MAILEEN HAMTO Reviews
To Be An Empire is to Burn! by Eileen R. Tabios
(Moria Books/Locofo Chaps, Chicago, 2017)
Eileen R. Tabios’ 2017 chapbook To Be An Empire is to Burn! presents different templates for
empires, all sharing a common theme of power: who wields it and how.
Ever the prolific and prudent poet, Ms. Tabios declares
in 11 poems over 20 pages what others might attempt to do in 150. In attainable
and straightforward language, the poet summons contemporary muses, including
activists amplifying the struggle, architects of change. Brevity
notwithstanding, her verses deliver a needful jolt to deeper political
awakening, resistance and action.
Commenting on the resurgence of fascism and unbridled
greed in the U.S. and the Philippines, the poet simultaneously depicts people-powered
resistance movements. “#NoDAPL” asserts that the empire thrives on extraction
of resources: who has power to take and make a profit.
Filipinos in the diaspora who are keeping up with
violence and brutality exacted by the Duterte administration need no
orientation about extrajudicial killings of indigenous leaders and activists
defending their right to survive.
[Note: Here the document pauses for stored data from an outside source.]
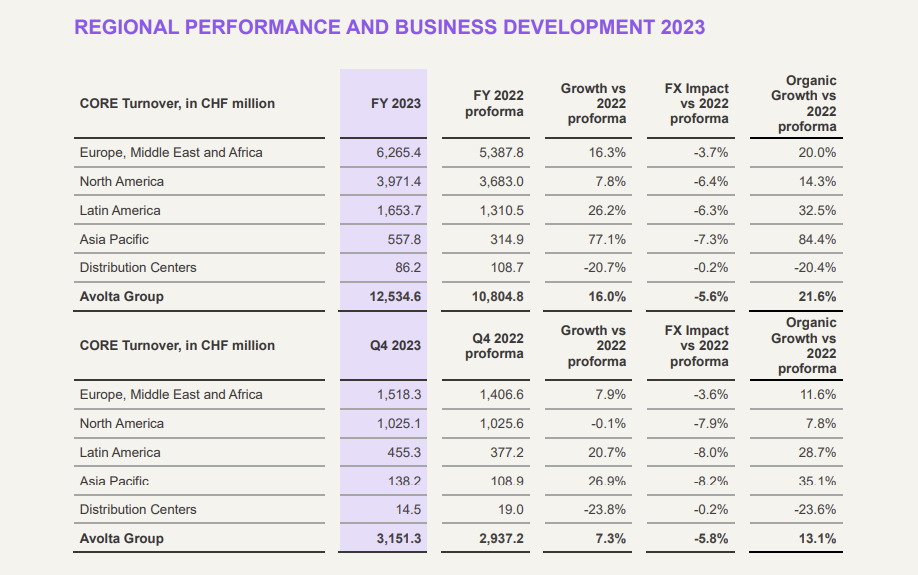Select Latin America's 1,653.7 cell

click(399, 211)
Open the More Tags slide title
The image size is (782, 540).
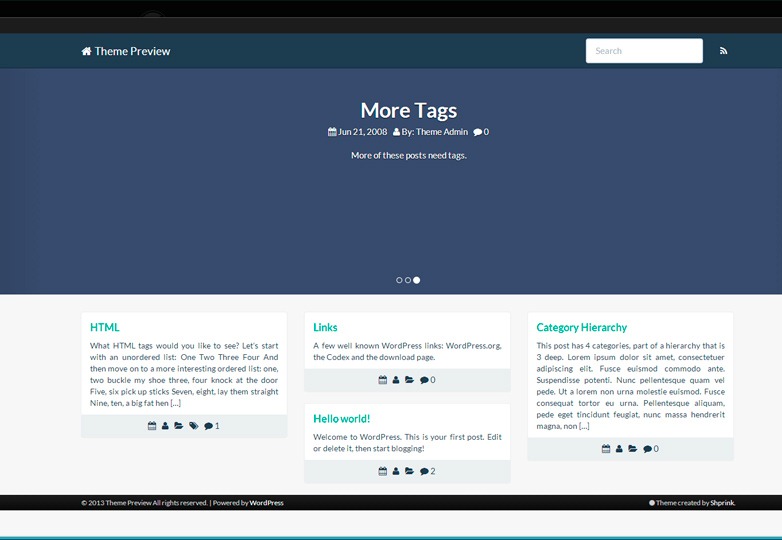tap(408, 110)
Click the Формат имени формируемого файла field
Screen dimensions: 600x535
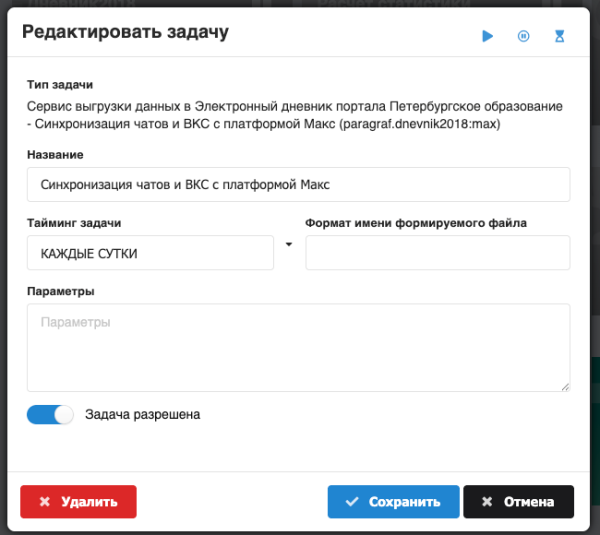tap(437, 253)
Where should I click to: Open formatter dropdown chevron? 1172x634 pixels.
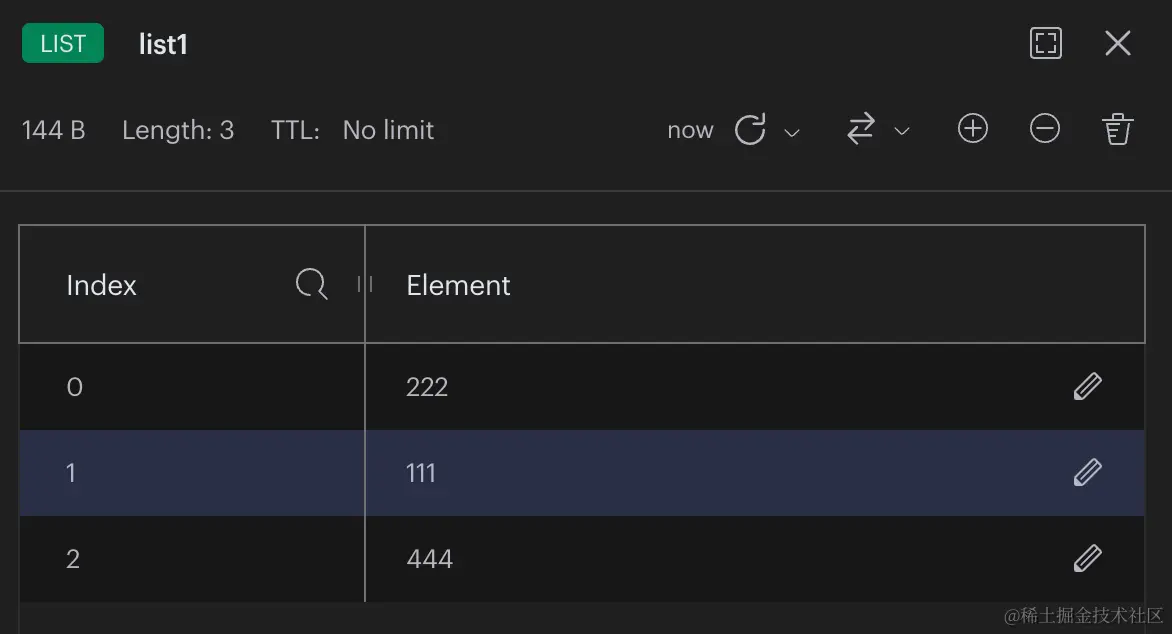902,132
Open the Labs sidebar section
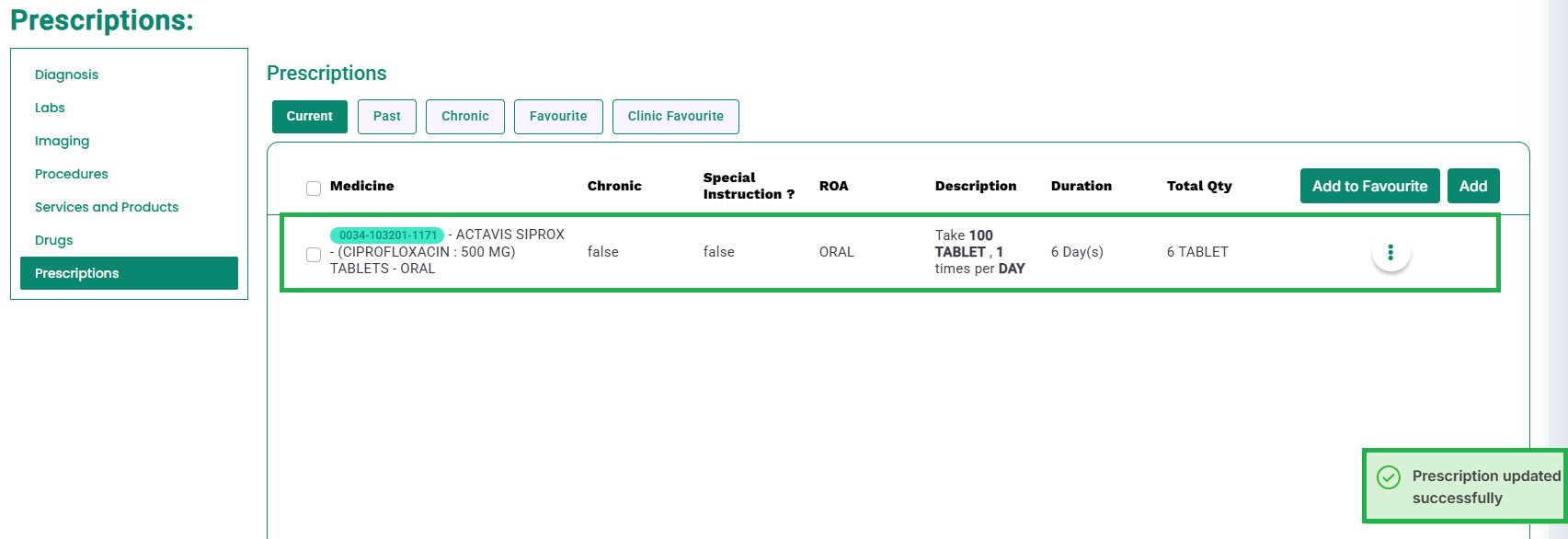 coord(50,108)
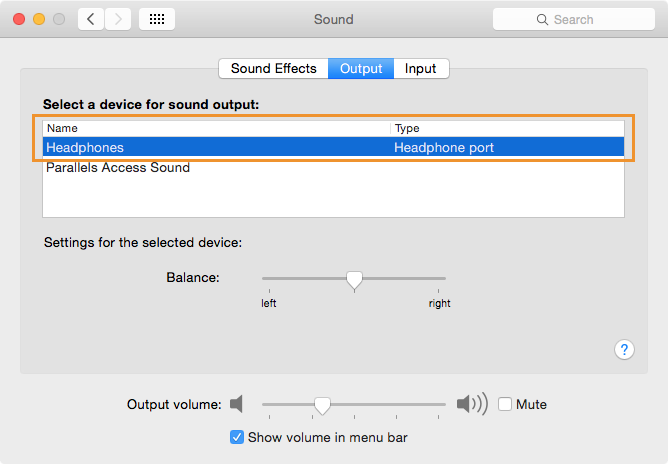Select the Headphones output device
The height and width of the screenshot is (464, 668).
coord(334,147)
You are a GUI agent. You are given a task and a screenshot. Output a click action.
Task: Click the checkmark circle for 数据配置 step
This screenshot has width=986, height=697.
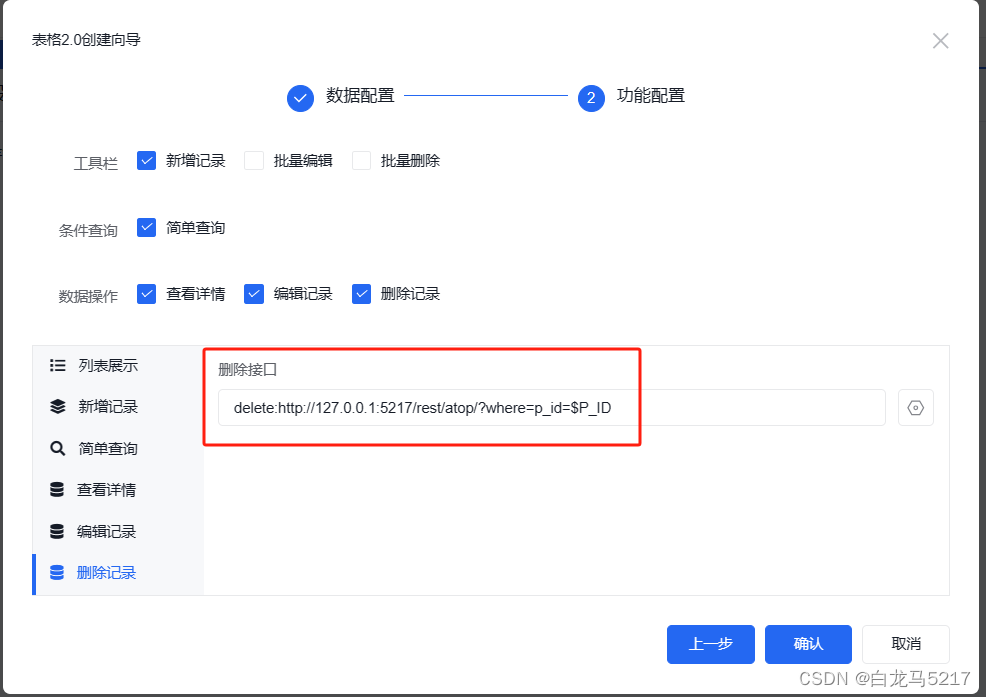pos(301,97)
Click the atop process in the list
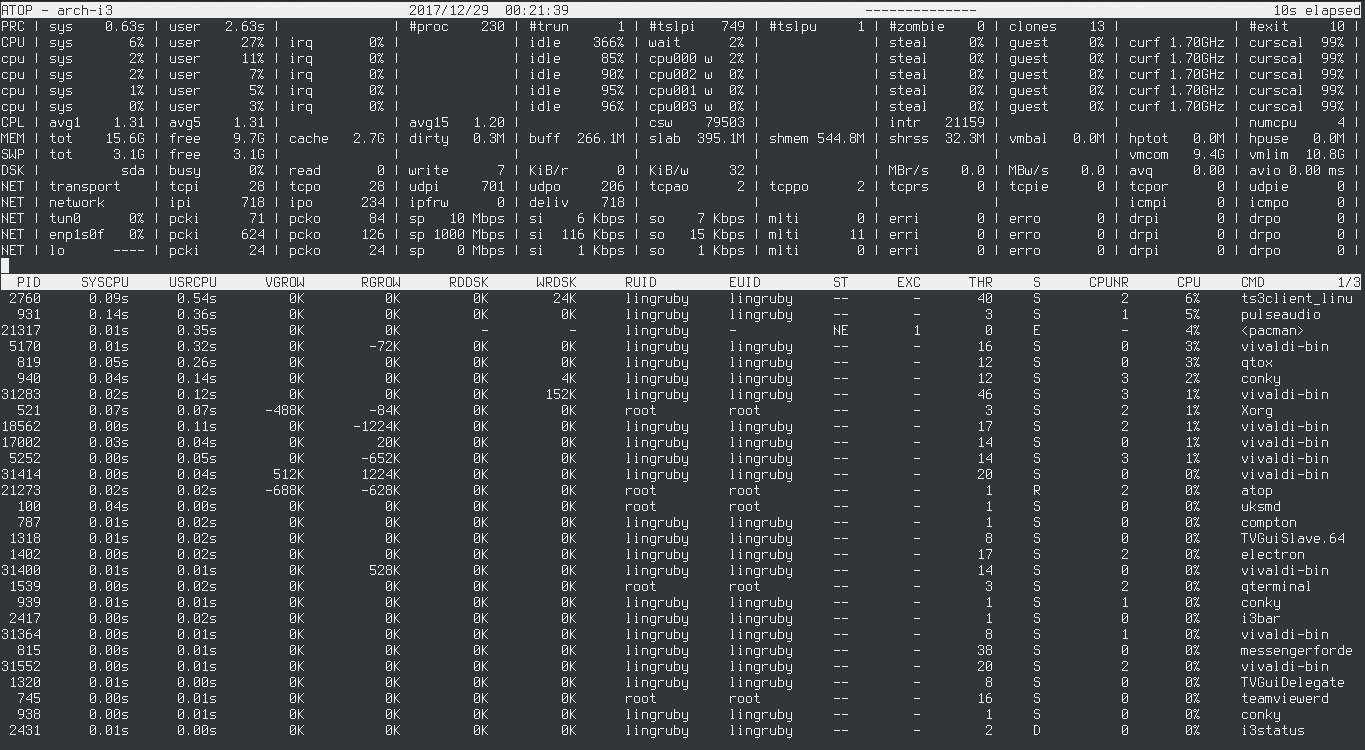 (1256, 490)
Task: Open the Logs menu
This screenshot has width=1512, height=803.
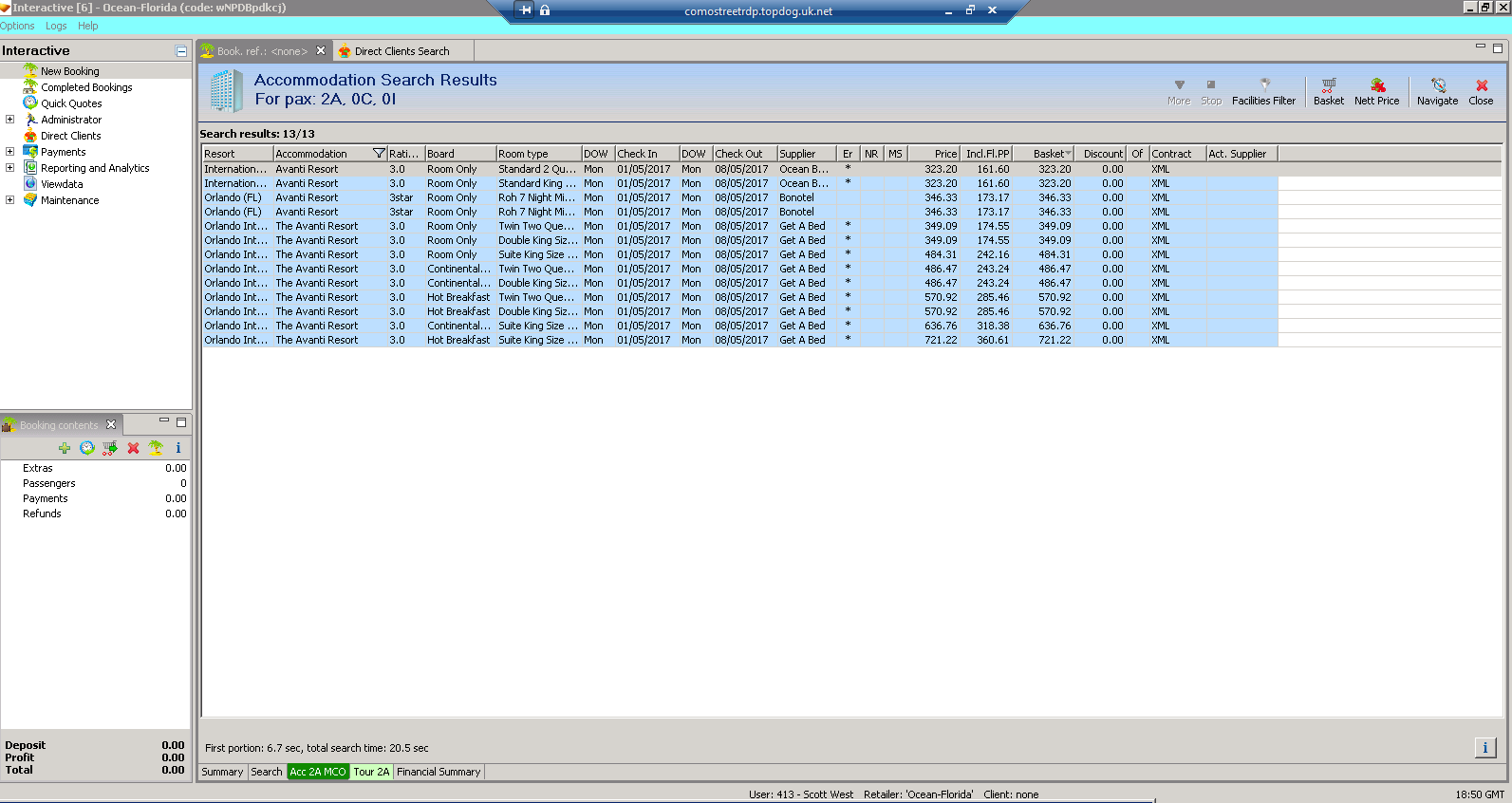Action: 56,26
The lamentation: “Our survival is your
survival” is an ominous divination.
As our people continue to create and sustain beauty amid
misery and demise, lingering grief and anger is captured in the Hay(na)ku
“Ferdinand Edralin Marcos” and “The Dictator’s Daughter.” Current campaigns to
rewrite history only expose old wounds.
“Power corrupts absolutely” and it has potent sanitizing
effects. The United States’ preoccupation with its military empire has only
resulted in “white marble tombstones.” Even those who come close to dishonoring
the empire can seek redemption by designing handbags.
To Be an Empire...
is an antidote to the hopelessness and malaise in this age of Trump and
Duterte. As Ms. Tabios writes:
“...the many witnesses
from even oceans away
will pray, sing, dance
make art, write poems”
Our songs, poems, dances and art are medicine to ensure
our survival.
*****
Maileen Hamto was born and raised in Manila, Philippines during Martial Law. She was 10 years old during the first People Power Revolution (Edsa 1) that overthrew the dictator. A highlight of her fourth-grade experience is memorizing the Preamble to the country’s newly drafted Constitution. She attended Esteban Abada High School in working-class Sampaloc. Her family arrived to the U.S. in the 1990s by virtue of their matriarch’s career in nursing. And so began the lifelong journey toward decolonization, toward making sense of racial stratification in the U.S., always sharpening the proverbial bolo knives.
(She could include details about three academic degrees earned in the U.S. and how she pays the bills, but there’s LinkedIn for that.)